On Monday, Tenpa Yugyel, a 3-year-old boy, and Chonyi Drolma, a 6-year-old girl, underwent surgery at the Capital Institute of Pediatrics, Deng Jingcheng, director of the hospital's orthopedics department who performed the surgeries, said.
"The surgeries lasted four to five hours and were very successful," Deng said. "They may walk almost like normal children when they recover."
The five, who are aged from 3 to 6, suffer from a serious congenital condition that causes dislocated hips.
They arrived in Beijing with their parents on Thursday after being diagnosed in Damxung, Tibet, by doctors sent from the capital to assist local hospitals.
Hou Wenying, a doctor at the Beijing hospital who was a member of the team that went to Tibet, said: "We found quite a few children with the disease and advised their parents to take them to Beijing for better treatment. These five are the first group to get treatment."
Most hospitals in Tibet, including those in the capital, Lhasa, lack modern facilities such as anesthesia machines, and this makes it difficult for children with the disease to receive proper treatment, she said.
"These children should have been treated when they were much younger," Deng said. "Surgical techniques to treat the disease are quite mature, and there should be no problem for the children as they recover after surgery."
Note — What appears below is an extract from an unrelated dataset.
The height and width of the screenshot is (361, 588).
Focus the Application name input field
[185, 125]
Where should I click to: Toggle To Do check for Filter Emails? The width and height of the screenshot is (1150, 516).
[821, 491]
The local health authority in Damxung is covering all the expenses, including the cost of the surgery and fares to and from Beijing, through a government-funded program.
Tsering Yangjen, a 62-year-old herder from Damxung, accompanied her four-year-old granddaughter Dondrup Drolma to Beijing.
"I am very happy as my granddaughter will be able to walk again," she said.
She has another granddaughter aged 6 who suffers from the same disease.
"She had surgery at a hospital in Lhasa a few years ago, but the it was not successful, so I took the doctors' advice and brought my other granddaughter here.
"After she recovers I will support her education until she finishes college so she can become a civil servant. She will not be a herdswoman like me."